### [BRIEF]
Reproduce each line from the first in the data through the line that contains "Given: Tap the" exactly; give nothing else.

##### DATASET CONTENT #####

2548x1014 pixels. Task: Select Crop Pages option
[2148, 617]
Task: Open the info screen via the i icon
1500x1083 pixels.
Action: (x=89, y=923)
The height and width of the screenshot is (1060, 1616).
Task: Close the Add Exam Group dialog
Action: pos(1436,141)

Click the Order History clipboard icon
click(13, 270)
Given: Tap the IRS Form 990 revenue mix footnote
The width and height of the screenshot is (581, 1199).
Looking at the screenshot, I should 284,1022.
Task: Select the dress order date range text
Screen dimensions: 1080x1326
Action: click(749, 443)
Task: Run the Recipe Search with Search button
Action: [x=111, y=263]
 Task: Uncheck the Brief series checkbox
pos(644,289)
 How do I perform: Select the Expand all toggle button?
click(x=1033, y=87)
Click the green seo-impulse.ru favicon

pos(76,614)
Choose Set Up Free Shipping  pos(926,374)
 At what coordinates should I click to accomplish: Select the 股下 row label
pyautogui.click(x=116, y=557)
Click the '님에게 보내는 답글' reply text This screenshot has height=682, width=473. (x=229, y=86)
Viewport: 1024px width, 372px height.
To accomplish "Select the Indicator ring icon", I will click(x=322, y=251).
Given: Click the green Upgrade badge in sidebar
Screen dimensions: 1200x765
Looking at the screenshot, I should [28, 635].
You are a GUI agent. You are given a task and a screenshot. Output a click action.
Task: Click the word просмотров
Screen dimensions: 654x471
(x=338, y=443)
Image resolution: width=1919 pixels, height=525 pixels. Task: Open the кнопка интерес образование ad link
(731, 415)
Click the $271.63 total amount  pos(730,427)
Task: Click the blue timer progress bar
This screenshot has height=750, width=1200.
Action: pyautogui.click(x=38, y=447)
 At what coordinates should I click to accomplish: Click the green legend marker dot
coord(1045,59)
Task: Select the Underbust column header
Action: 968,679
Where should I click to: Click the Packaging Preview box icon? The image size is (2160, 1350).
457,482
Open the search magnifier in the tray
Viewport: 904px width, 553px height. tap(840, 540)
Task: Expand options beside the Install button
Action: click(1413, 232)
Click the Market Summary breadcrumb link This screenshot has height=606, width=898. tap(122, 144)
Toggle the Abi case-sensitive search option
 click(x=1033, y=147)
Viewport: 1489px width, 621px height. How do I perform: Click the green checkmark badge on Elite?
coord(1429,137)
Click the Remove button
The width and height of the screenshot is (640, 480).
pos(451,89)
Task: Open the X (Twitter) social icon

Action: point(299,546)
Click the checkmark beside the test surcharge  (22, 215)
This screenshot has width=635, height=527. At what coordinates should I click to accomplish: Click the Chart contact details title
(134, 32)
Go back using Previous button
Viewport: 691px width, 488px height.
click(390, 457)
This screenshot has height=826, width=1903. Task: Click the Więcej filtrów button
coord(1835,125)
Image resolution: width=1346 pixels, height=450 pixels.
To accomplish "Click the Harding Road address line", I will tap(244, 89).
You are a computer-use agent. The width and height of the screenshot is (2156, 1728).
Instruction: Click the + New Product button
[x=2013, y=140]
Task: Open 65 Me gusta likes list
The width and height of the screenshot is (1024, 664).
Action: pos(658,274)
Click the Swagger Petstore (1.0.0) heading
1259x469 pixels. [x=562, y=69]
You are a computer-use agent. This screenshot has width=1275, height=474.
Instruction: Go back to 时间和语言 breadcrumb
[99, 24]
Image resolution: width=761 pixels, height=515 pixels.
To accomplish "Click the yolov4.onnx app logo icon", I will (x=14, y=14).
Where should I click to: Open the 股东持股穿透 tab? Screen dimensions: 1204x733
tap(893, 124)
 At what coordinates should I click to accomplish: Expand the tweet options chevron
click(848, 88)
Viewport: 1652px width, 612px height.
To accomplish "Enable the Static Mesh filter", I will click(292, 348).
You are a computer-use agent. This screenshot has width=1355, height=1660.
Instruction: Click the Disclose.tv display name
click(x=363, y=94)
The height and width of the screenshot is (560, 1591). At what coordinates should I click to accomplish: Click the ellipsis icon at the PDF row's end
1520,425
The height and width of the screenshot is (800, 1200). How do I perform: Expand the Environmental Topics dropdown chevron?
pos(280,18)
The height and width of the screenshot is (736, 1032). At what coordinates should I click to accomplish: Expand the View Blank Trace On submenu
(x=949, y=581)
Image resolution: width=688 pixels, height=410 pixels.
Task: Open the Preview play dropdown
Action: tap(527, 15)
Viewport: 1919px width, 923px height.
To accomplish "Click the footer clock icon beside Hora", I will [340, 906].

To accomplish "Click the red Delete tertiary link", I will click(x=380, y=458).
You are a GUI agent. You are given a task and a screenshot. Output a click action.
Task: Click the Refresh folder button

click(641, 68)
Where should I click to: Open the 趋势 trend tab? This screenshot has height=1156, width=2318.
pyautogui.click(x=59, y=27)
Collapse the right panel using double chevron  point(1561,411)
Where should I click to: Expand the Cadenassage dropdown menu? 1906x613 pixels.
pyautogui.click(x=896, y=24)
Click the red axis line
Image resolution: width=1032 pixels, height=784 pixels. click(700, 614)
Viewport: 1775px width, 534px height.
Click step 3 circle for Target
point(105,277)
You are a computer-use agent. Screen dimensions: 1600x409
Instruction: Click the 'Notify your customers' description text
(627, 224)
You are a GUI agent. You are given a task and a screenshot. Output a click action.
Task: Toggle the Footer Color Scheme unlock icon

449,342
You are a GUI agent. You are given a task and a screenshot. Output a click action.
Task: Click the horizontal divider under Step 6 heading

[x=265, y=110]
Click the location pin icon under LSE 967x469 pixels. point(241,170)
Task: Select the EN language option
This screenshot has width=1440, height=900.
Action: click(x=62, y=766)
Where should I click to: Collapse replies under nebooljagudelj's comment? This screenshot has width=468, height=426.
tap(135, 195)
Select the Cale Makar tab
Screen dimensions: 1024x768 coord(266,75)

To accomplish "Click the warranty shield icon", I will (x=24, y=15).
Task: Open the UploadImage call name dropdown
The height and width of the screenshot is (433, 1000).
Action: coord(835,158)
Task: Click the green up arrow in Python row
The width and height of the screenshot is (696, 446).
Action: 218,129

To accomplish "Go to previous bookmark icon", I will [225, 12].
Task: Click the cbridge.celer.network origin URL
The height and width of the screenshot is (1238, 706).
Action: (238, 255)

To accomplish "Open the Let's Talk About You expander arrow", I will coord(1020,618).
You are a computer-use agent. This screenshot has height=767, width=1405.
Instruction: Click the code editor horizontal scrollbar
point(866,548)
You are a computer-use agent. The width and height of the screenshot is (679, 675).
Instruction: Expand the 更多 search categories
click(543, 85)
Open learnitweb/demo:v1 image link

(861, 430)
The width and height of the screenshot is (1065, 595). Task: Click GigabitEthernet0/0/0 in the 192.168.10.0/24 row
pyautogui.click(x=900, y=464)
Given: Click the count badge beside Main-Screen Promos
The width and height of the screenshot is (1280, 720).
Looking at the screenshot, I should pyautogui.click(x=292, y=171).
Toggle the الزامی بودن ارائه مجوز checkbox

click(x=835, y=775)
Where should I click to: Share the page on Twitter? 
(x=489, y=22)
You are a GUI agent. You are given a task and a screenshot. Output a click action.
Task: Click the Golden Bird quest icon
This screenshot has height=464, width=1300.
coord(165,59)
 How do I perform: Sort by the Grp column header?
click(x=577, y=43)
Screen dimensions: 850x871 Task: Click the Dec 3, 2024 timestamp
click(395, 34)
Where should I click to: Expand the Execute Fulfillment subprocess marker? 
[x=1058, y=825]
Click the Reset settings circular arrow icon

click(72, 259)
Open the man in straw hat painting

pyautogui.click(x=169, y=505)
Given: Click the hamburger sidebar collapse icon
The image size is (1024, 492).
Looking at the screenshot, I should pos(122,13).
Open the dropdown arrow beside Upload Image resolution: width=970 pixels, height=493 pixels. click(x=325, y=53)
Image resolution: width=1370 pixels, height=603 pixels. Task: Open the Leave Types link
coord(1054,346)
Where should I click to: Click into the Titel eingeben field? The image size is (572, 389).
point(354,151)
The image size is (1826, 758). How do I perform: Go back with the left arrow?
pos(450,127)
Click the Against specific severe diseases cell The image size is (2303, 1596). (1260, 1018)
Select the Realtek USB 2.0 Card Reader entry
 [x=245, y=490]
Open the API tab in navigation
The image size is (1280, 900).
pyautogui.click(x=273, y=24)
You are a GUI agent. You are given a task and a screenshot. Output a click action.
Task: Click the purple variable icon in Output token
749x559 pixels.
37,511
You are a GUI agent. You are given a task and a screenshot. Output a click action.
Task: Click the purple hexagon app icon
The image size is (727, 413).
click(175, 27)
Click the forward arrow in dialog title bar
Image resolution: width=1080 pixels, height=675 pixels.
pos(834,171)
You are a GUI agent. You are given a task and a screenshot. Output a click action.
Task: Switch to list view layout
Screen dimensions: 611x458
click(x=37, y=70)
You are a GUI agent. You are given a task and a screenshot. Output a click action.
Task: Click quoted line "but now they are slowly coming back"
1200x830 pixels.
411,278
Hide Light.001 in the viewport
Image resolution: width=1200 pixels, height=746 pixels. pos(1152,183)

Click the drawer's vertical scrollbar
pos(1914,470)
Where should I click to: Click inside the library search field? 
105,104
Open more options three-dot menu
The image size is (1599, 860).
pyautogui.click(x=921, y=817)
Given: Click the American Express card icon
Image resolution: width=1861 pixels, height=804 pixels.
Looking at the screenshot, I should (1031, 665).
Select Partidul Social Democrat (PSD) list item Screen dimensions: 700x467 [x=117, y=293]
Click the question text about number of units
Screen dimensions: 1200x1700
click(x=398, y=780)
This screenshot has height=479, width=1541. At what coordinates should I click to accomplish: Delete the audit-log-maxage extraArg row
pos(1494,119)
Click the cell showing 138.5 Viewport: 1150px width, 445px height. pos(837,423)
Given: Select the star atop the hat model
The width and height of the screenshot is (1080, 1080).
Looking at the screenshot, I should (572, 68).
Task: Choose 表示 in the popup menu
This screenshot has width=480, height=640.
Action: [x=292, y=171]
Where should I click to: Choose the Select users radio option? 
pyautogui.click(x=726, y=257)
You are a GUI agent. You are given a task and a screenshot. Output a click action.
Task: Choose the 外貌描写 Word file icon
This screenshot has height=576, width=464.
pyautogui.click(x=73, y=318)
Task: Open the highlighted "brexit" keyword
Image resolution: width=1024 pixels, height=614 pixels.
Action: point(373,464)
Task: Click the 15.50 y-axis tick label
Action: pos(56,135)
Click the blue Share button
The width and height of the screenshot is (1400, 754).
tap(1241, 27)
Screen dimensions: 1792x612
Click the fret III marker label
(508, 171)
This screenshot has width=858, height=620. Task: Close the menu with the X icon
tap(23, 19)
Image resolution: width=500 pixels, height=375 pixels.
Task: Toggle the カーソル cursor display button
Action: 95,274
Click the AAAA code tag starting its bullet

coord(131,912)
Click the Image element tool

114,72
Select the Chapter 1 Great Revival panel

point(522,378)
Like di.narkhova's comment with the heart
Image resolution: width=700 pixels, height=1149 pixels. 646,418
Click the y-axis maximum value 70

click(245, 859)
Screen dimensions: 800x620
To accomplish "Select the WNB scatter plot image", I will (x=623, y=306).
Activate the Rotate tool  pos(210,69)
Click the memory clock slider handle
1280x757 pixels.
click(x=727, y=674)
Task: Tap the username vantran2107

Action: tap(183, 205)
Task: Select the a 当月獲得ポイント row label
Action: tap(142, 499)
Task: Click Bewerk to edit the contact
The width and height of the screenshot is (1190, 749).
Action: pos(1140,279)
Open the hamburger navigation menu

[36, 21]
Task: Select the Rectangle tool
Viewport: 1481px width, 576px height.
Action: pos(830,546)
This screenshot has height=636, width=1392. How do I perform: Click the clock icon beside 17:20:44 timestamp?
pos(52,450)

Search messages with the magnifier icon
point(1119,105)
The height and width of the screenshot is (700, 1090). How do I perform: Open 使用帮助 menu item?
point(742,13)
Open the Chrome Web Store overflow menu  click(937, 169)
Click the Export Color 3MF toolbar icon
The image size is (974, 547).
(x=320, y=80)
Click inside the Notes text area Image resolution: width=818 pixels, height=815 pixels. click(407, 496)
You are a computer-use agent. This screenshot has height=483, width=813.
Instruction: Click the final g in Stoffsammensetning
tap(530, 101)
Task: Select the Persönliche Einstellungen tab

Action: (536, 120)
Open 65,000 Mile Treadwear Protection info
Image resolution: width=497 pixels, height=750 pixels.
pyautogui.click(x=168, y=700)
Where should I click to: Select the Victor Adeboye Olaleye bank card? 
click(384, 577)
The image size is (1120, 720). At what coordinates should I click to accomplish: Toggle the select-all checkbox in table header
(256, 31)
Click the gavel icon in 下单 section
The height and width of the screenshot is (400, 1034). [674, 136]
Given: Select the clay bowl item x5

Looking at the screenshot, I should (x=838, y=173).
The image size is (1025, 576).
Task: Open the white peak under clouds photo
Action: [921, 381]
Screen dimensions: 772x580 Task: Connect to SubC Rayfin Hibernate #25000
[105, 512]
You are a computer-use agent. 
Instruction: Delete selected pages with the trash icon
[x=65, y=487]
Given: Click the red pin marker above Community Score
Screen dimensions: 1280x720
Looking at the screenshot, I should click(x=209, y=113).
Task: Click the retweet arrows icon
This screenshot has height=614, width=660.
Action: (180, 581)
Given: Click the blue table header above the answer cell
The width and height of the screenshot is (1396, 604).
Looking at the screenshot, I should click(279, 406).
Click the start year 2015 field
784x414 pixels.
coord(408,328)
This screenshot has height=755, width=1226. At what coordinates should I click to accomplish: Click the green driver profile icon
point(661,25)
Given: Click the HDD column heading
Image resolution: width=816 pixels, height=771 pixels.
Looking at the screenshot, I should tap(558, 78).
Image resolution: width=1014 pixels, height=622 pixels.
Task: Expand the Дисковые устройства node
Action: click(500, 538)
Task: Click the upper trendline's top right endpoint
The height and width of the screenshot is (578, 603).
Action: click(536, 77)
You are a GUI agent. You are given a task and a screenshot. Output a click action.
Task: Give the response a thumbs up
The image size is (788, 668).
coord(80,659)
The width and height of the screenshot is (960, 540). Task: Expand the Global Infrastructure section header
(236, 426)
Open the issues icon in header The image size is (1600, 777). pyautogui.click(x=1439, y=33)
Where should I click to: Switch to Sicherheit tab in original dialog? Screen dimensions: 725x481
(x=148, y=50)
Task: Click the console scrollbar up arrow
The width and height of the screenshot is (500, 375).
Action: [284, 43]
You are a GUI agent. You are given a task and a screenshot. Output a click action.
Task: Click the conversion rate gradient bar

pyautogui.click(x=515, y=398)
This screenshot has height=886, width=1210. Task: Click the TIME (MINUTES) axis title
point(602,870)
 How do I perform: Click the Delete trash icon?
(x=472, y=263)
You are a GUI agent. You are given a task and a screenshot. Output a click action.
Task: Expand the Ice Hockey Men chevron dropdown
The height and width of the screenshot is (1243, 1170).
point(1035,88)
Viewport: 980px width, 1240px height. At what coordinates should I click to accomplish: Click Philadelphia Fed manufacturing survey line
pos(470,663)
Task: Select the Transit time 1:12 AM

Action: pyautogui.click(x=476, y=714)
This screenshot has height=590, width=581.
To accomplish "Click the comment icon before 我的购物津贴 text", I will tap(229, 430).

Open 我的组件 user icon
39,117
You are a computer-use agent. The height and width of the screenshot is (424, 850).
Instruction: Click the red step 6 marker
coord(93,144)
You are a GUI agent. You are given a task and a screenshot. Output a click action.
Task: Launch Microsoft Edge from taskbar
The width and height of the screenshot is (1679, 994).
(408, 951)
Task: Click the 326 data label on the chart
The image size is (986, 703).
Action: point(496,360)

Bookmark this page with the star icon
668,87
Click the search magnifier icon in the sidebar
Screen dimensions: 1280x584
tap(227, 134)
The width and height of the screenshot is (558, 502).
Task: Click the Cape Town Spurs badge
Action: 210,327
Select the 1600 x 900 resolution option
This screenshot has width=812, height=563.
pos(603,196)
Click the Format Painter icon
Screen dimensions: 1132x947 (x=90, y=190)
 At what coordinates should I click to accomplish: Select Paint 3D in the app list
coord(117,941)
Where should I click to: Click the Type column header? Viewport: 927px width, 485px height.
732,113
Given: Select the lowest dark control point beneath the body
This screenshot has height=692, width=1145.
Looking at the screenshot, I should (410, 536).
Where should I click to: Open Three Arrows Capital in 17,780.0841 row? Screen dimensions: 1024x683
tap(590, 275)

#####

### [EXPECTED ANSWER]
2548x1014 pixels. Task: Select Crop Pages option
[2148, 617]
Task: Open the info screen via the i icon
1500x1083 pixels.
Action: (x=89, y=923)
The height and width of the screenshot is (1060, 1616).
Task: Close the Add Exam Group dialog
Action: pos(1436,141)

Click the Order History clipboard icon
click(13, 270)
Given: Tap the IRS Form 990 revenue mix footnote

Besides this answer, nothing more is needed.